##### EXTRACTED TEXT #####

Nine must be Midge Gutterud’s lucky number. She turns 90 on Sept. 9 – 9/09/09. But in the eyes of friends and family, she is definitely a 10.
“If I could be anyone I would want to be like Grandma Midge,” said Gutterud’s granddaughter, Cheryl Everard, who is throwing an intimate dinner party with close friends and family to celebrate the birthday.
Born “in the beautiful Bitterroot Valley on the farm in Montana,” Gutterud said she moved to Spokane after high school to attend Kinman Business University.
After graduation she stayed to work, applying her organizational skills as a secretary, court reporter and a night teacher of secretary science subjects at Spokane Community College. She won typing competitions, volunteered with the National Secretaries Association and for many years worked as an executive secretary to the president of Cominco American in Spokane.
Working hard and staying busy, she said, have been lifelong values.
“I’m very independent. I come from a family of achievers. I like to be busy. If something needs to be done, I could do it, attempt it.”
While growing up, for example, she wanted a typewriter, so she worked as a church janitor to pay for it. She also worked to buy her first car when she was 18, a cream Ford convertible with red trim.
“That was cool,” she said, adding that one of her early administrative jobs was at a finance company in Spokane where she made $80 a month. Her sister, who lived with her and worked at Old National Bank, made $60 a month. “We had enough money to buy fur coats,” she recalled with a smile.
It was the 1930s and Gutterud danced to big bands at the Natatorium Park. One night the dance floor fell in and everyone scrambled off but stayed to listen to the band, which kept right on playing.
At age 23, Gutterud married her first husband, Jim Chandler, who died in 1971. In 1972 she married Lloyd Gutterud, who died in 2001.
For Everard, who was about 12 at the time of the second marriage, she gained a loving grandma who treated the children and grandchildren from both families the same.
“They all have the same place in my heart,” Gutterud said.
“I’d ride my bike for three or four miles just to stay with them. I enjoyed it so much over there,” said Everard, describing how she called her Grandma Midge for comfort when she received a bad grade in penmanship at school. “I just remembered that is who I called. She was there saying, ‘Everything will be OK sweetheart, don’t worry about it.’”

#####

Pick up the article about Midge Gutterud's 90th birthday and continue it from the point where it stops. The data that comes next is separate material and is not part of the article about Midge Gutterud.

##### COLLECTED MATERIAL #####

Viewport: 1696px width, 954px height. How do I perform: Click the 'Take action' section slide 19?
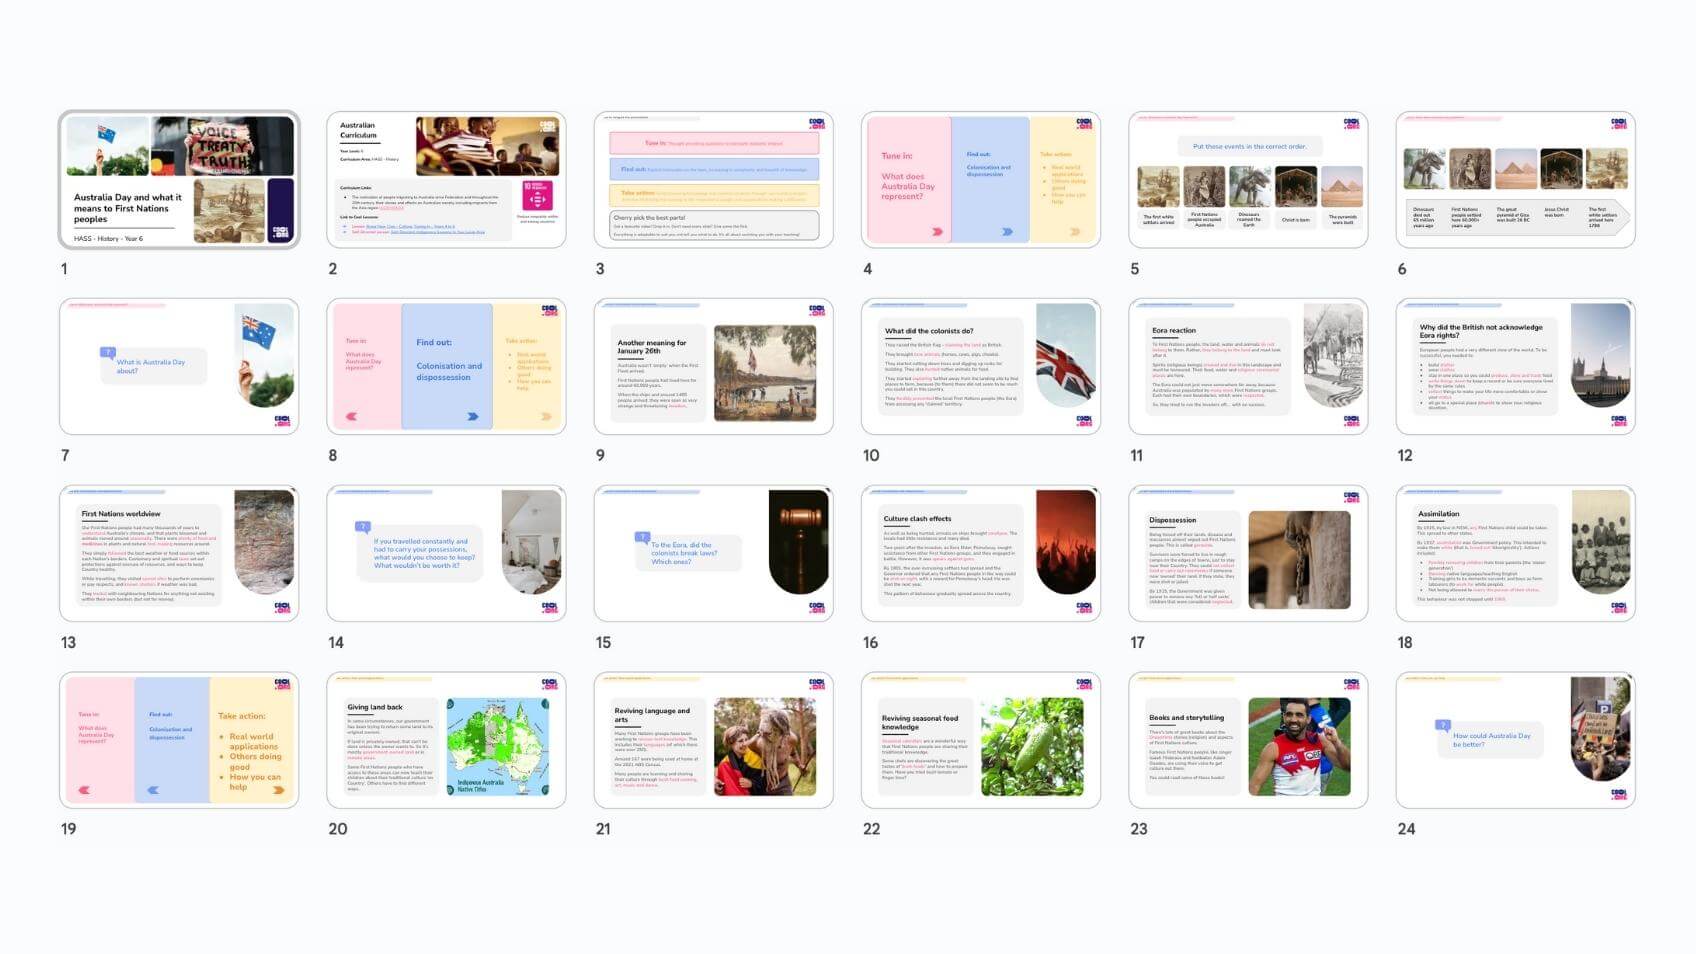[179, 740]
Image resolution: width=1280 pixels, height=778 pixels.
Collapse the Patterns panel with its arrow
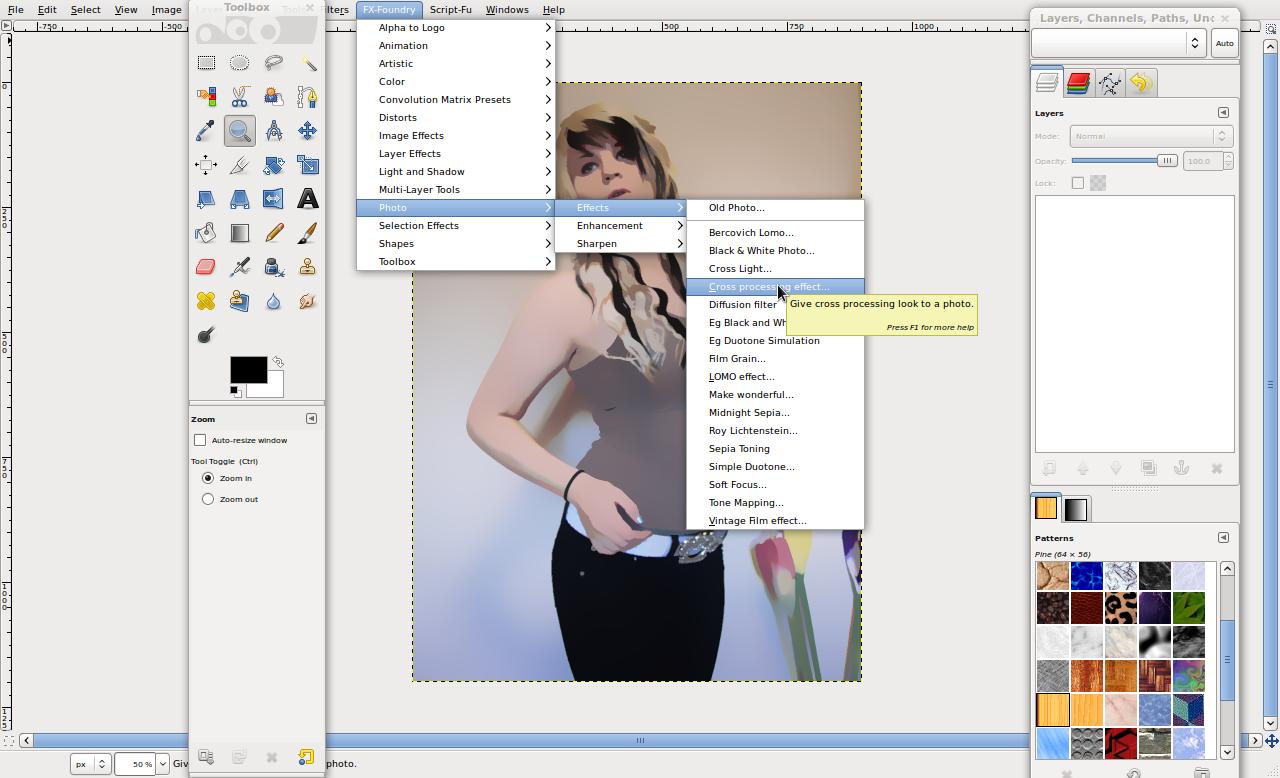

#####

— TASK OUTPUT —
Along with surviving two husbands, Gutterud has survived two children, and a grandchild. She is also a breast cancer survivor, but is known for her perpetual perseverance and optimism, even in the midst of heart-rending loss.
“As little as she is, she could be an Amazon woman, she is so strong,” Everard said. “She is fun-loving. I’ve never seen Grandma Midge down or grumpy or angry. She has been absolutely wonderful that way.”
“She has determination. Even though she has had some difficult situations with deaths in the family this last year, she never let it get her down. She was always there to help anybody else,” said Lorri Pierson, resident services director in the Spokane-area retirement home where Gutterud lives.
“She has just a good moral outlook on life,” said Patricia Harkness, who worked for Gutterud as a Kelly girl at Cominco American. They have been friends almost 40 years. “She is always so caring about what is happening with me and always wanting to be my friend and she doesn’t judge anything about me.”
That positive approach to people and situations is important to Gutterud. “Attitude makes a lot of difference,” she said. “You get up and say, ‘This is the day the Lord has made. Let us rejoice and be glad in it.’ ” That Bible verse is tacked above the light switch by her front door, where she will see it whenever she leaves her apartment.
Now, in retirement, Gutterud channels her energy into volunteering.
Gutterud has volunteered with the Cancer Society, the March of Dimes, as an English as a second language tutor, and as queen of a chapter of the Red Hat Society. She volunteers in her retirement community to work in the garden, at the community store and on the welcoming committee for new residents.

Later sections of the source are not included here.